Exercise goal: In the excerpt on retrieval models, which parameter values were used for BM25?

Selected excerpt:

In addition to the DYKzh dataset, the paper validates DuReaderretrieval and MultiCPR. But their questions are made up of scattered words. MultiCPR passages are even not fluent sentences. Therefore, these two datasets are not satisfactory for evaluating retrieval models in open domain question-answering systems, but they can also be reasonable references.

4.1.2 Model

Compared to the SPDPR model, we used BM25 for sparse retrieval and some dense retrieval models on the DYKzh. The retrieval test uses only the method of traversing all passages to obtain accurate similarity ranking results, in order to more precisely evaluate the effectiveness of feature embedding for each model.

BM25 is a sparse retrieval method considering the length of documents. We used the default implementation of Pyserini [35] for Chinese with parameters k₁ = 0.9, b = 0.4.

DPR[1] is a dense retrieval model training on the English corpus. For comparison, the PLM in the model was changed to Chinese-BERT-wwm fully trained in Chinese and optimized for Chinese vocabulary in the masking language task. Due to the shortage of Chinese corpus, we trained models with 6 epochs on the DYKzh dataset with a batch size of 16.

DPR-ANCE[17] is another DPR trained with ANCE’s strategy. ANCE dynamically updates training data from the previous version of the model. Since the time difference between the trainer and the inferencer is too large, we manually executed the ANCE pipeline and trained for 6 epochs.

RocketQA[18] is the first dense retrieval model trained on millions of Chinese documents, which has achieved competitive results in both English and Chinese corpus. The model uses a two-step strategy by concatenating the dual model and cross-model retriever based on the Chinese pretrained language model, ERNIE. For comparability, we train its dual model for 6 epochs with a batch size of 16.

SPDPR used the SMPT and parameter sharing strategy, and other hyperparameters and optimizer settings were consistent with the original DPR model.

Stored data:
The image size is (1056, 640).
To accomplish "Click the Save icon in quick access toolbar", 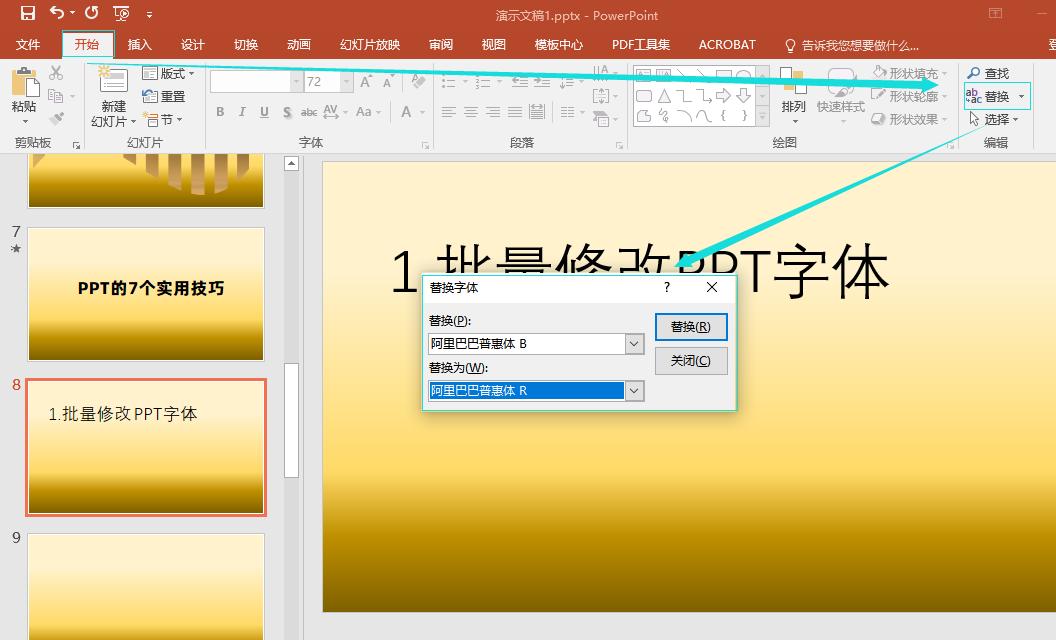I will [x=27, y=14].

The output: k₁ = 0.9 and b = 0.4